The Kingdom of Burundi () or Kingdom of Urundi (Royaume d'Urundi) was a Bantu kingdom in the modern-day Republic of Burundi. The Ganwa monarchs (with the title of mwami) ruled over both Hutus and Tutsis. Created in the 17th century, the kingdom was preserved under European colonial rule in the late 19th and early 20th century and was an independent state between 1962 and 1966.

History

Early history and German domination 

The date of the foundation of the Kingdom of Burundi is unknown, and the exact context of the state's foundation are disputed. The region was originally inhabited by Twa hunter-gatherers before the influx of Bantu farmers from about the 11th century. The Kingdom of Burundi was probably founded in the 16th or 17th century when pastoralists entered the area. The pastoralists arrived in waves and initially founded a number of small kingdoms, exploiting the lack of unity among the already settled farmers. After gaining control over the existing population, the newly arrived settlers ultimately assimilated them. The region's pastoralists were considered the ancestors of the later Tutsi ethnic group, while the agriculturalists became the Hutus.

The Kingdom of Burundi was founded by first mwami Ntare I (1675–1705). There exist different accounts about the ethnic origin of Ntare I. According to the "Kanyaru traditions", Ntare's royal clan and its associates were related to Rwanda's royal family, and had migrated from Rwanda to Burundi. Another telling of the events, provided by the "Nkoma cycle", suggests that the state's founders were ethnic Hutu and had migrated from Buha (modern Kigoma Region) to Nkoma before arriving in Burundi. It has also been proposed that the royal clan was descended from Hima pastoralists who had migrated from southern Ethiopia.

Under Ntare I, Burundi expanded and annexed a number of surrounding polities. Over time, his royal clan became separated from both the Tutsis as well as the Hutus, becoming known as the Ganwa and regarded as a de facto separate group. As a result of the Ganwa being neither Tutsi nor Hutu, the clan was able to keep the loyalty of both ethnic groups. The head of the Ganwa and ruler of Burundi was known as the mwami; however, the kingdom was extensively decentralised. Succession struggles were also common. Over time, four important lineages emerged in the Ganwa, namely the Bezi, Batare, Bataga, and Bambutsa. These lineages struggled for control, and the Bezi and Batare became especially fierce rivals. Infighting between these families became one of the major sources of conflict within Burundi.

● Excerpted records
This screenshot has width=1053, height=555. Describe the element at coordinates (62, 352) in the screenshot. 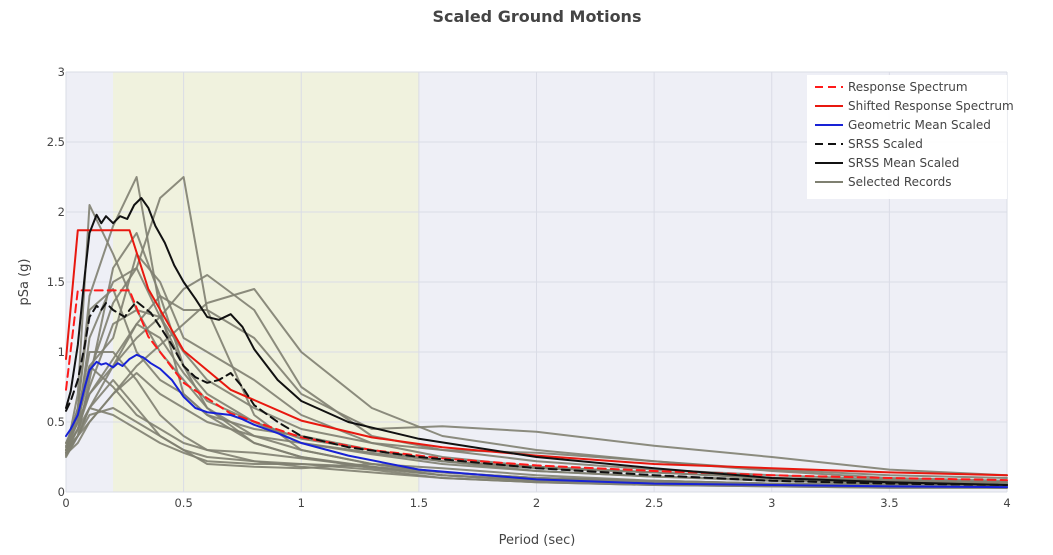

I see `y-tick-label: 1` at that location.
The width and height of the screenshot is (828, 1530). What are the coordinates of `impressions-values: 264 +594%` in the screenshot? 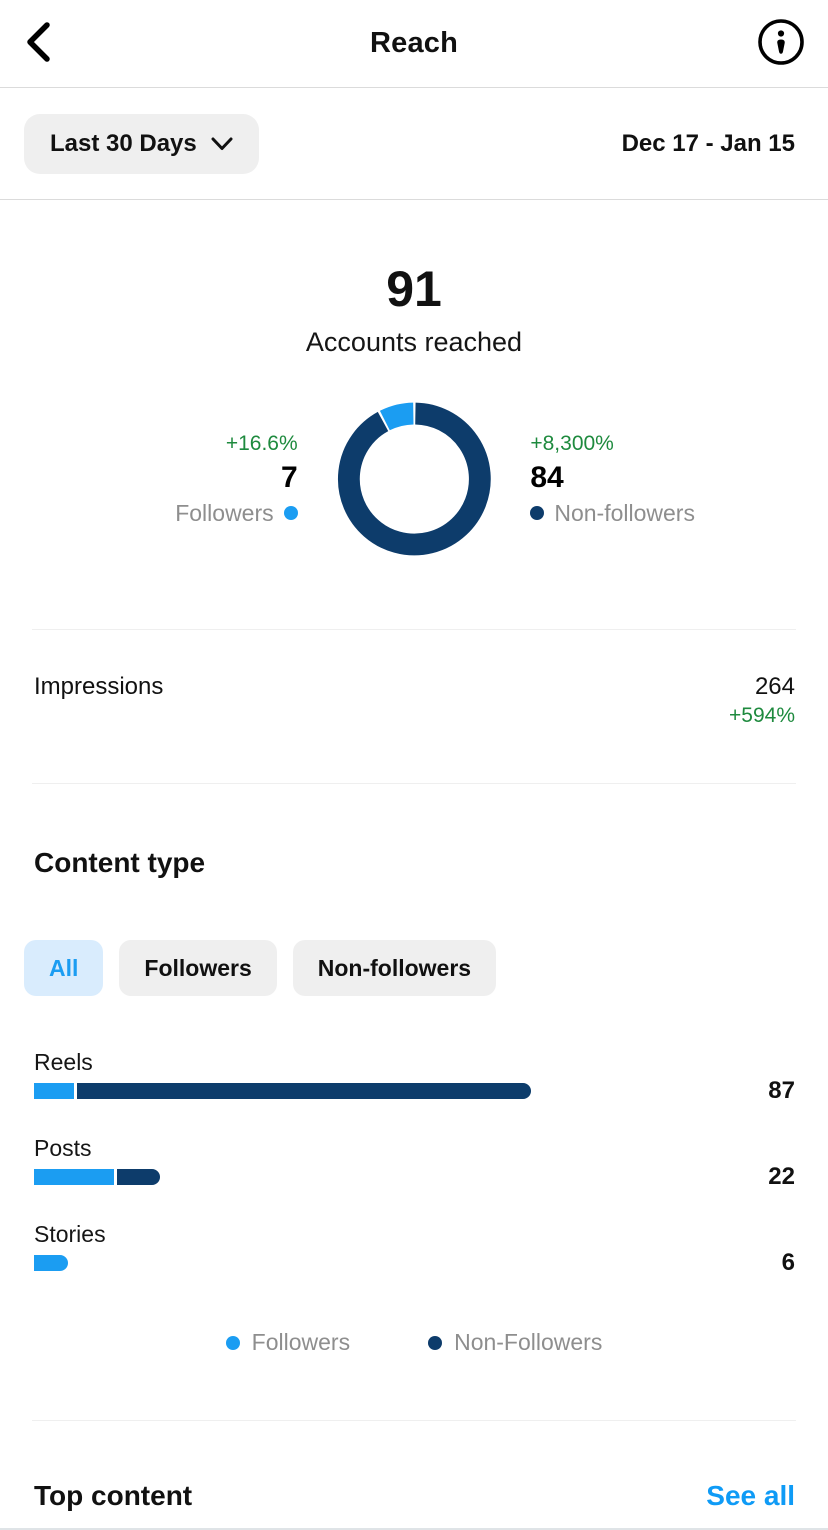 It's located at (762, 728).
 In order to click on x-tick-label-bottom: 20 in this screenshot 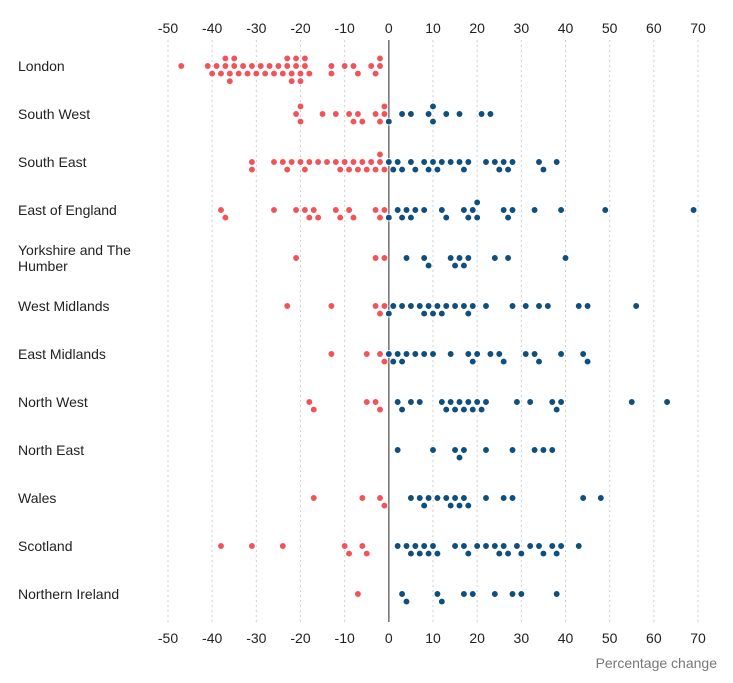, I will do `click(477, 638)`.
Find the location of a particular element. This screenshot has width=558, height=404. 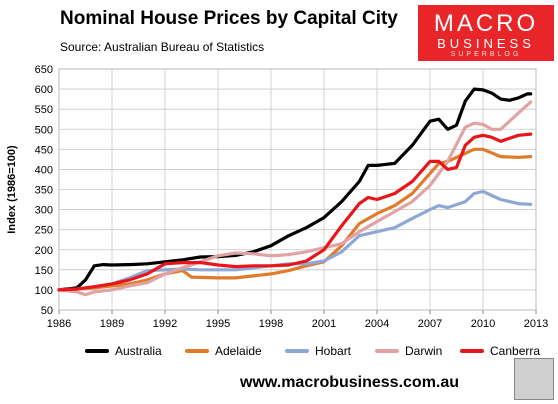

legend-item-adelaide: Adelaide is located at coordinates (224, 351).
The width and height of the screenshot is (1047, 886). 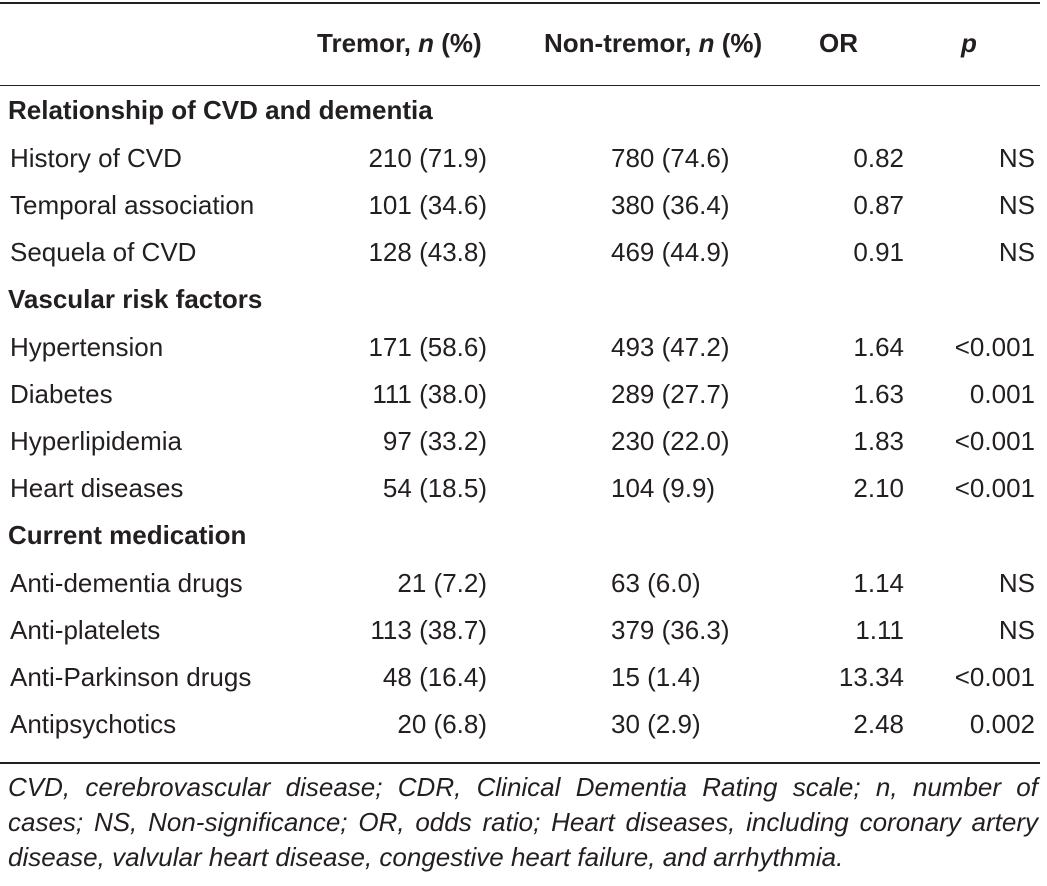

● What you need to do
(1) In the Kingdom of Burundi passage, revise everything from "The Kingdom of Burundi ()" down to "1962 and 1966." so that "Bantu kingdom" becomes "Bantu state".
(2) How might the Kingdom of Burundi passage go on after its last sentence? Write the next part.
The entries have no connection to the Kingdom of Burundi passage.

● Answers for the exercise
(1)
The Kingdom of Burundi () or Kingdom of Urundi (Royaume d'Urundi) was a Bantu state in the modern-day Republic of Burundi. The Ganwa monarchs (with the title of mwami) ruled over both Hutus and Tutsis. Created in the 17th century, the kingdom was preserved under European colonial rule in the late 19th and early 20th century and was an independent state between 1962 and 1966.

(2)
After this early period of consolidation, Burundi was limited in its ability to expand due to bordering at other, more powerful states. In the early 19th century, the Kingdom of Burundi experienced an increase in power, and Ntare IV (1795–1852) was able to conquer several smaller Tutsi and Hutu kingdoms as well as areas which later became part of Rwanda and Tanzania. However, Ntare IV's decisions regarding his succession greatly affected the monarchy, as he appointed his sons as the administrators of the newly conquered territories. His sons, part of the Batare, became powerful nobles and dominated northern Burundi in the next decades. Ntare IV's heir, Mwezi IV of Burundi (1852–1908) fought with his siblings for control, but ultimately only managed to maintain control of half of Burundi. The rest remained under the control of his brothers and their descendants.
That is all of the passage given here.